Space Diamond© Unsplash

A 4.5 Billion-Year-Old Space Diamond Has Been Discovered On Earth

Salva Mubarak
Senior Features Writer

Geologist Andy Tomkins was on a regular field visit in the North-West African region to categorise meteorites, as one does, when he stumbled upon an incredible discovery. He came across a strange “bended” diamond in a meteorite that he later discovered was lonsdaleite, a rare hexagonal stone from space.

Tomkins, who is a professor at Monash University in Australia, co-wrote a paper on the discovery with Alan Salek, a researcher from RMIT University, Australia, where they revealed that a strange diamond from an ancient dwarf planet has found its way to the Earth’s surface following a collision with a sizeable asteroid 4.5 billion years ago.
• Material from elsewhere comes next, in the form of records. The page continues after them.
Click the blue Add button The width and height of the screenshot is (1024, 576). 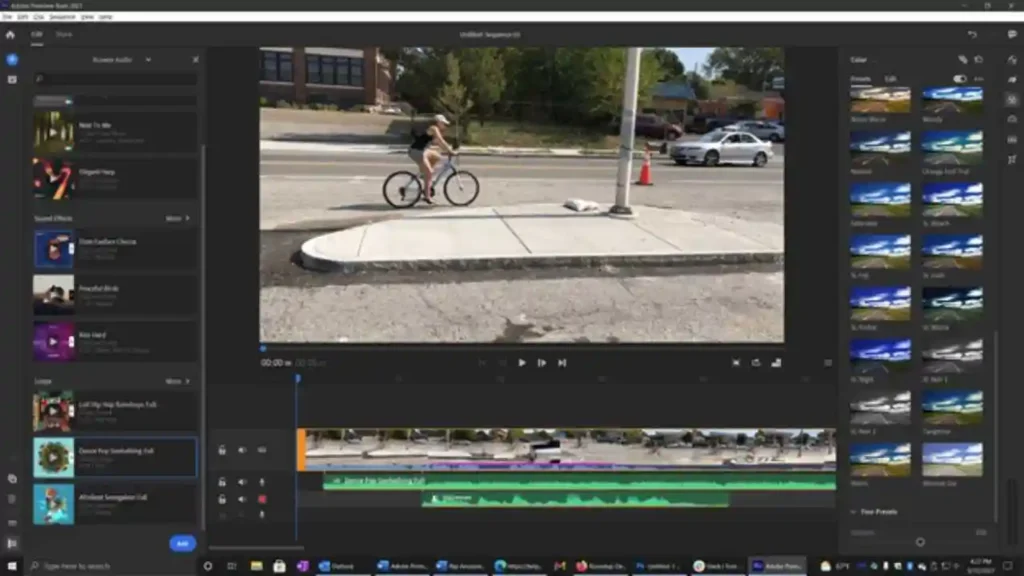click(x=182, y=543)

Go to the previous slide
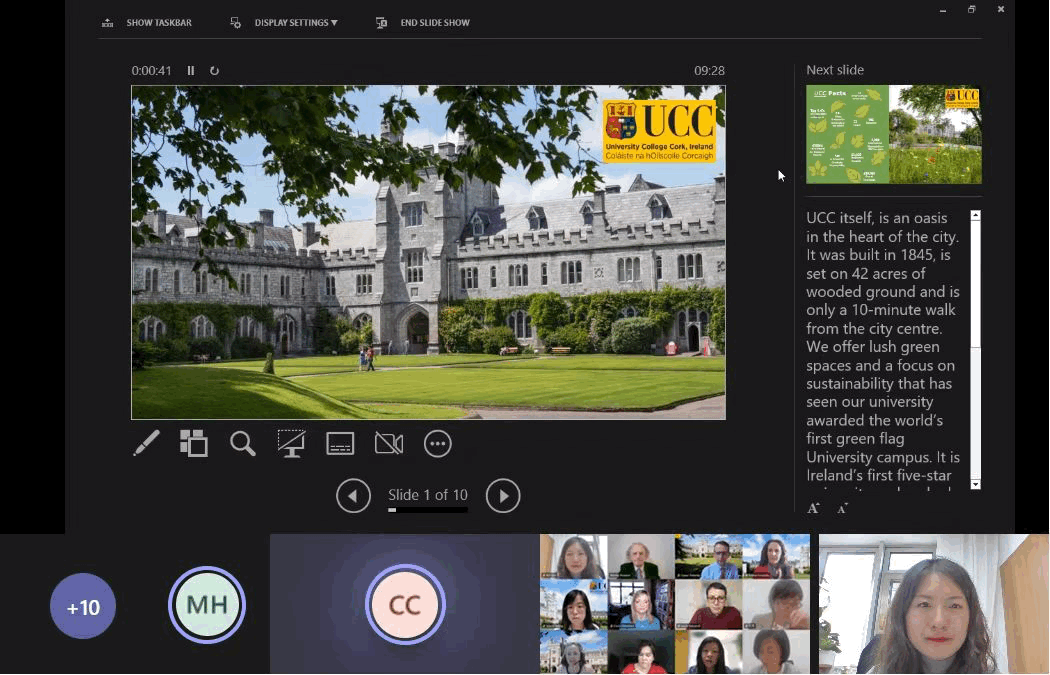pyautogui.click(x=353, y=495)
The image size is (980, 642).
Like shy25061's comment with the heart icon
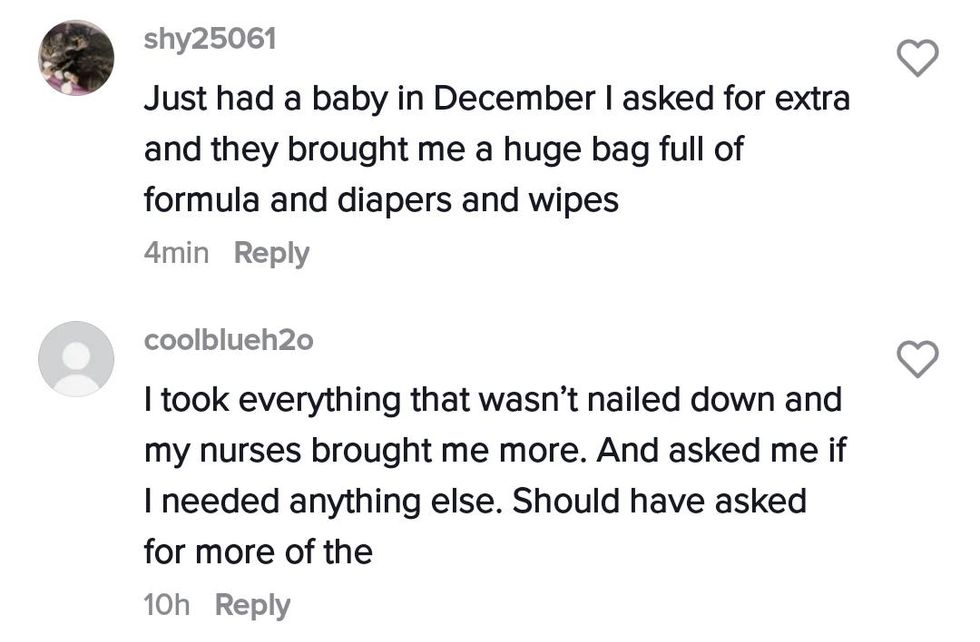click(x=917, y=59)
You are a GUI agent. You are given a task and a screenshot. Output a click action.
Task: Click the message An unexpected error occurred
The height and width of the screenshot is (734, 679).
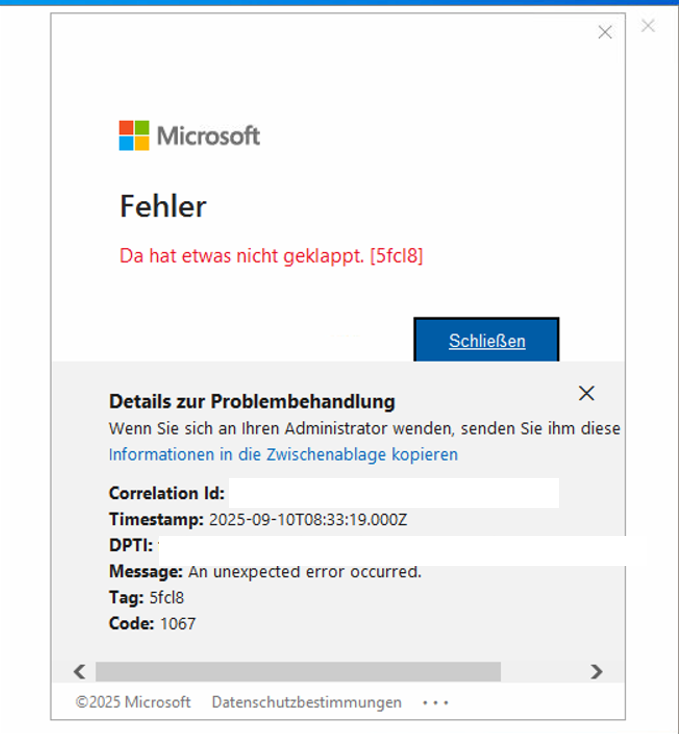click(305, 571)
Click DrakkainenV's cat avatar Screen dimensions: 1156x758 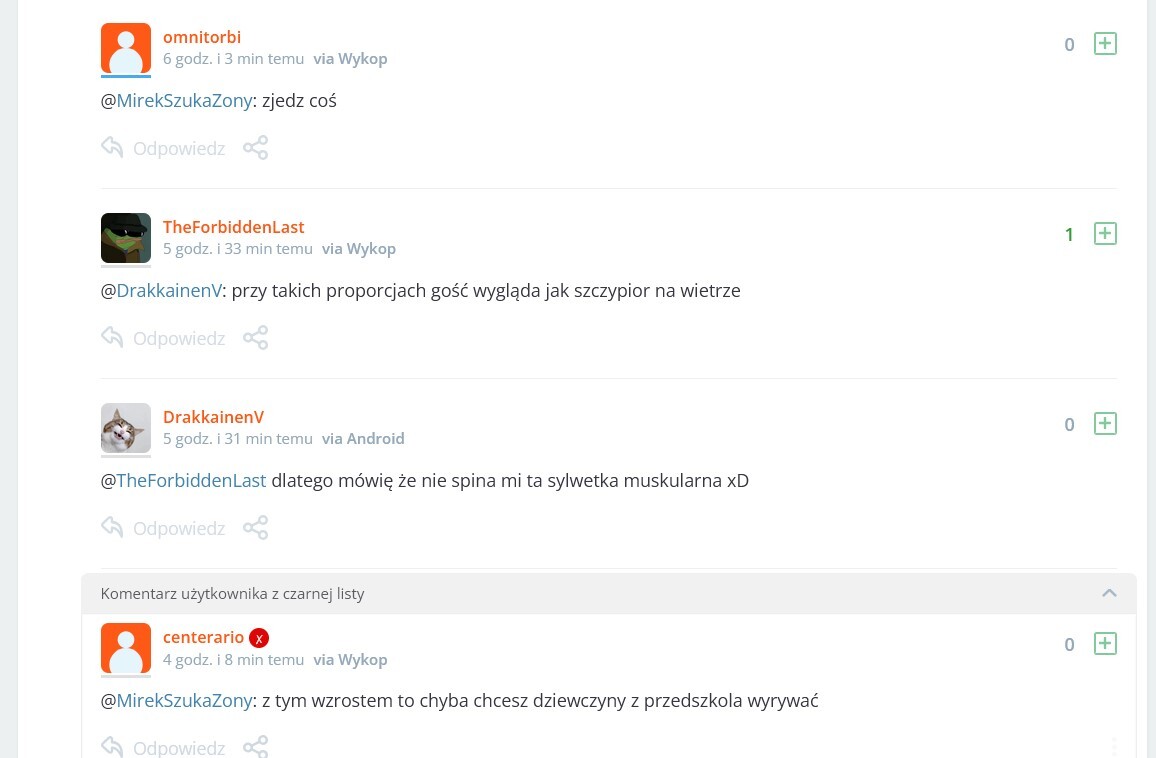coord(126,428)

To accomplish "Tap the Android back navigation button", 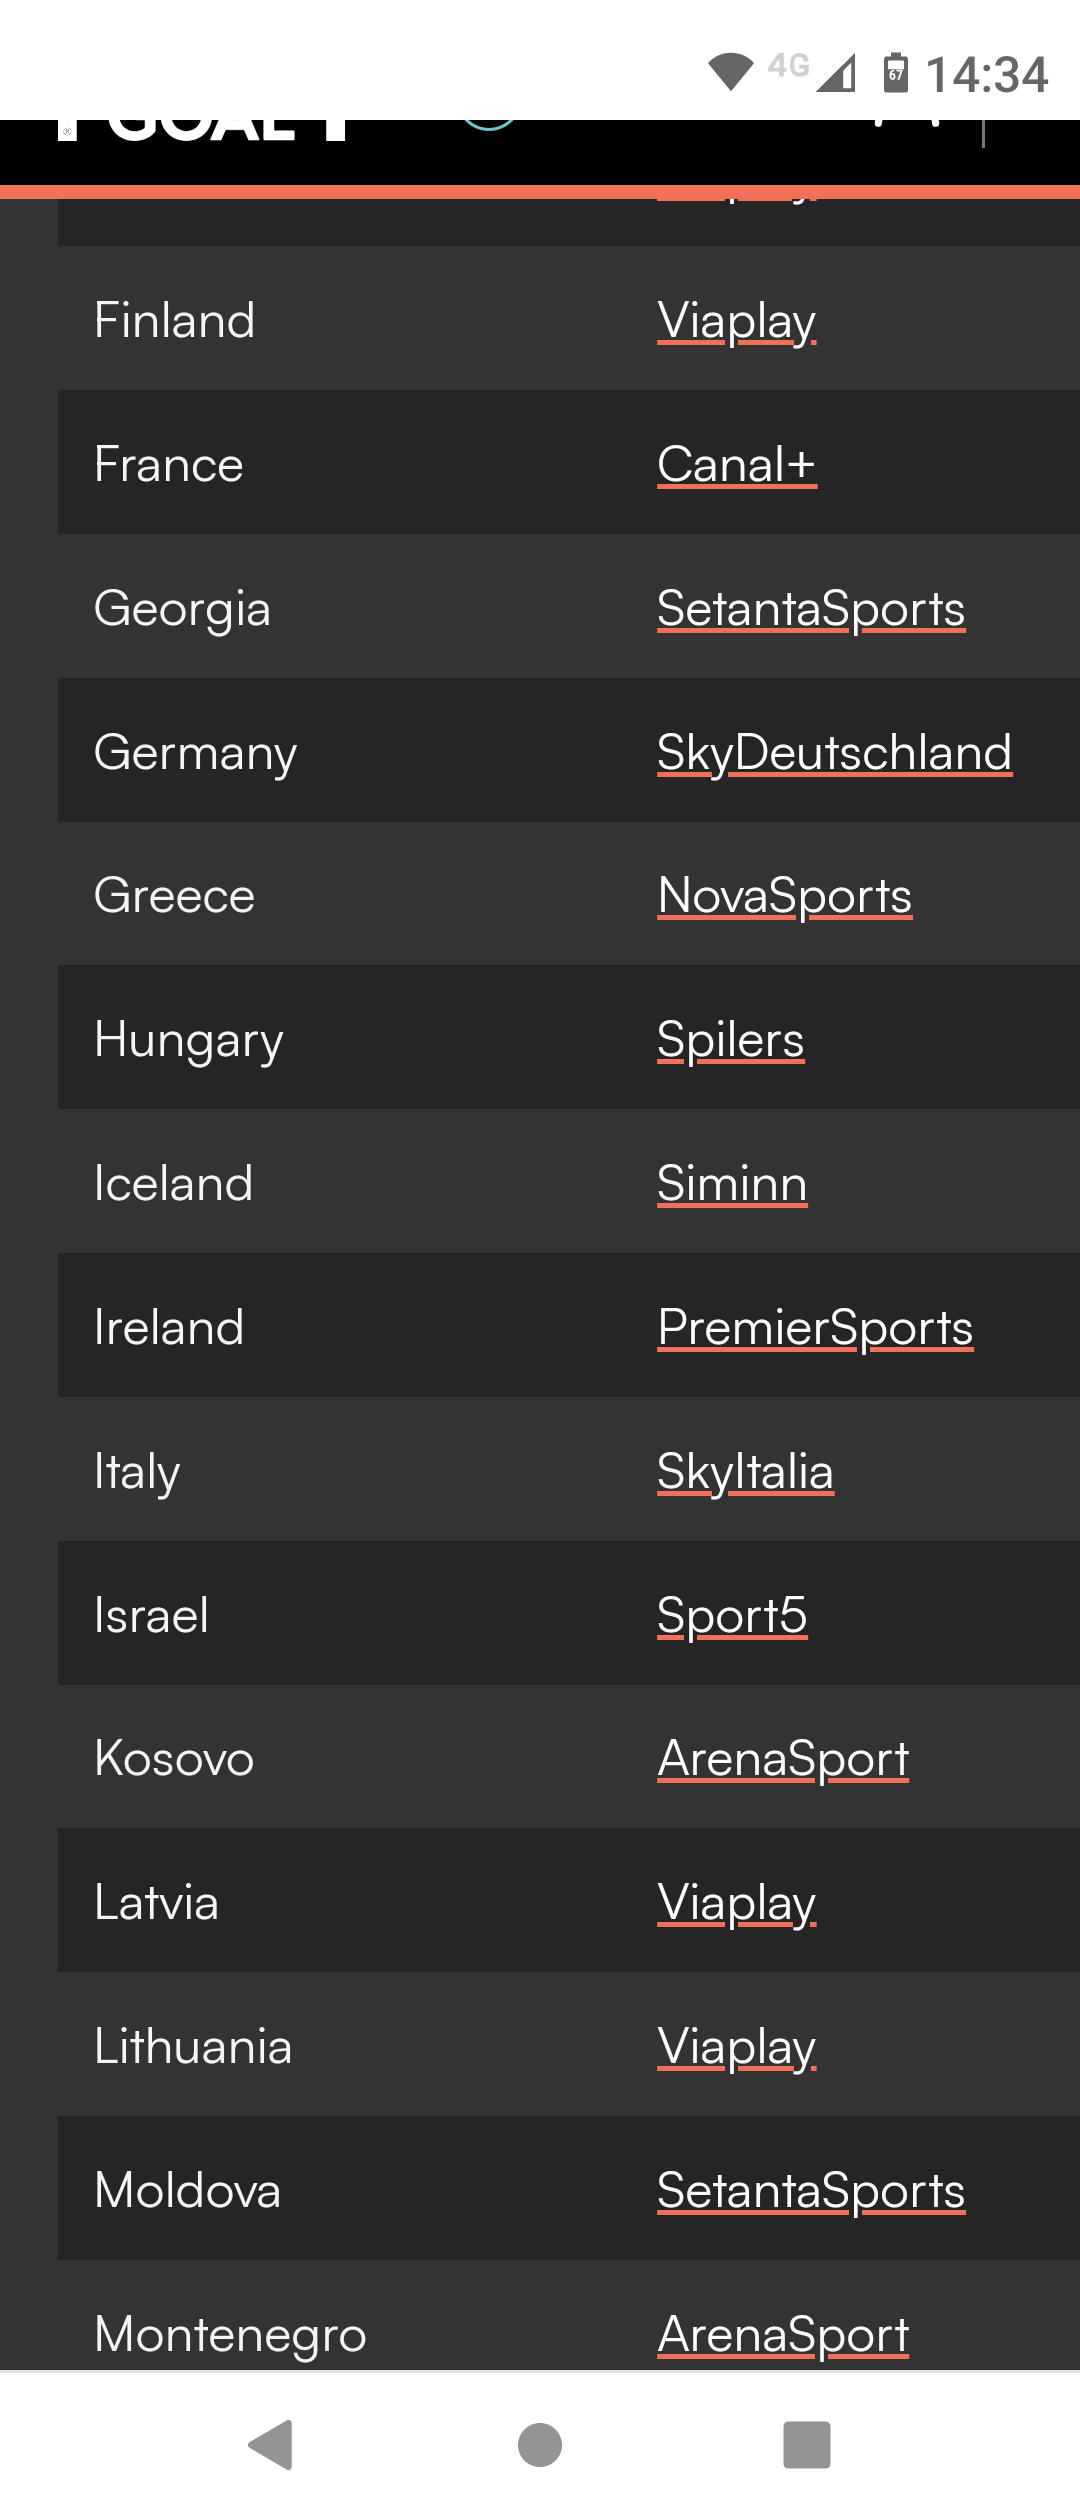I will point(270,2445).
diamond from an ancient dwarf planet©RMIT University

Like regular diamonds found on Earth, lonsdaleite is created “from a supercritical fluid at a high temperature and moderate pressure,” according to Tomkins, who also adds, “Later, lonsdaleite was partially replaced by a diamond as the environment cooled and the pressure decreased.”

Both Earth diamonds and lonsdaleite are made out of carbon but while Earth diamonds have a cubic atomic structure, these space diamonds have a hexagonal structure.

Aside from the fact that scientists have discovered an actual diamond from outer space on Earth (an ancient one at that), the discovery is especially exciting for geologists and astronomers as this is the first major discovery of lonsdaleite. Scientists had first discovered bits of the space mineral in 1967, but they were extremely minute, almost 1,000 times smaller than what has been found with this recent discovery.

Any person who has seen even a single Marvel movie would attest to the fact that space rocks, diamonds or otherwise, should be left alone, lest you want to incur the wrath of a space villain. But the scientists who have discovered the rock are optimistic (and smarter) as they feel the creation process of the mineral can be replicated on Earth and be applied to various industries. The unusual hexagonal structure of the diamond could make it much harder than the diamonds originating from Earth.

“Nature has thus provided us with a process to try and replicate in industry,” said Tomkins in a news release, “We think that lonsdaleite could be used to make tiny, ultra-hard machine parts if we can develop an industrial process that promotes replacement of pre-shaped graphite parts by lonsdaleite.”

We’ll just have to wait and see if a giant, purple space villain comes to Earth to look for the diamond.